Given problem
Rewrite the entries below with "checkbox" changed to "check box", leaving every other part of the lines unchanged.
-- -- --
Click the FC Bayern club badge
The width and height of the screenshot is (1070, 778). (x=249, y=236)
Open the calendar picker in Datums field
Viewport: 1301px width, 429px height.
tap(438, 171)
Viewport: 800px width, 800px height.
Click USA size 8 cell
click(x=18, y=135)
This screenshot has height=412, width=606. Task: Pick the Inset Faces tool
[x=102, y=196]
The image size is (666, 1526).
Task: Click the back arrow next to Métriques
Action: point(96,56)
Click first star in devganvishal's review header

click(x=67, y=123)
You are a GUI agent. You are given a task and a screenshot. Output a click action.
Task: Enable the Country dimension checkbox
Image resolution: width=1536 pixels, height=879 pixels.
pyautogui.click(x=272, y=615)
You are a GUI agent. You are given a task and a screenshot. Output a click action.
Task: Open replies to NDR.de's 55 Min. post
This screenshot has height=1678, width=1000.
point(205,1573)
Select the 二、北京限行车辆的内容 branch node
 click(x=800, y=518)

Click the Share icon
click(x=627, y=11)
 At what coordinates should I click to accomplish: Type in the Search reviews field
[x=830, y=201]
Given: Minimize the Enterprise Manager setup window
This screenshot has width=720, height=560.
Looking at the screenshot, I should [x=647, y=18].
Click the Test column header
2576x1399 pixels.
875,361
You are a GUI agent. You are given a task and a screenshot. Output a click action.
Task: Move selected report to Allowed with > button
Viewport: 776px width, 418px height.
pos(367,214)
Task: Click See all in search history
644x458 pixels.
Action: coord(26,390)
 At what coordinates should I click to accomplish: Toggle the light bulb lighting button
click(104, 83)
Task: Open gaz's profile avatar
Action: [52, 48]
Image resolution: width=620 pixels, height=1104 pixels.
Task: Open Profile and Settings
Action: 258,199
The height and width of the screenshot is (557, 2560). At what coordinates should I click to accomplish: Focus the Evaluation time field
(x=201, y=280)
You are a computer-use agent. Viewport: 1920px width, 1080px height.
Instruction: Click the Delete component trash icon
-- -- --
Result of this task
Click the FC Bayern club badge
The width and height of the screenshot is (1070, 778). (x=249, y=236)
Open the calendar picker in Datums field
Viewport: 1301px width, 429px height.
tap(438, 171)
Viewport: 800px width, 800px height.
Click USA size 8 cell
click(x=18, y=135)
This screenshot has height=412, width=606. Task: Pick the Inset Faces tool
[x=102, y=196]
The image size is (666, 1526).
Task: Click the back arrow next to Métriques
Action: point(96,56)
Click first star in devganvishal's review header

click(x=67, y=123)
You are a GUI agent. You are given a task and a screenshot. Output a click action.
Task: Enable the Country dimension check box
Image resolution: width=1536 pixels, height=879 pixels.
pyautogui.click(x=272, y=615)
You are a GUI agent. You are given a task and a screenshot. Output a click action.
Task: Open replies to NDR.de's 55 Min. post
This screenshot has height=1678, width=1000.
point(205,1573)
Select the 二、北京限行车辆的内容 branch node
 click(x=800, y=518)

Click the Share icon
click(x=627, y=11)
 At what coordinates should I click to accomplish: Type in the Search reviews field
[x=830, y=201]
Given: Minimize the Enterprise Manager setup window
This screenshot has width=720, height=560.
Looking at the screenshot, I should [x=647, y=18].
Click the Test column header
2576x1399 pixels.
875,361
You are a GUI agent. You are given a task and a screenshot. Output a click action.
Task: Move selected report to Allowed with > button
Viewport: 776px width, 418px height.
pos(367,214)
Task: Click See all in search history
644x458 pixels.
Action: coord(26,390)
 At what coordinates should I click to accomplish: Toggle the light bulb lighting button
click(104, 83)
Task: Open gaz's profile avatar
Action: [52, 48]
Image resolution: width=620 pixels, height=1104 pixels.
Task: Open Profile and Settings
Action: 258,199
The height and width of the screenshot is (557, 2560). At what coordinates should I click to accomplish: Focus the Evaluation time field
(x=201, y=280)
You are a computer-use agent. Viewport: 1920px width, 1080px height.
Instruction: Click the Delete component trash icon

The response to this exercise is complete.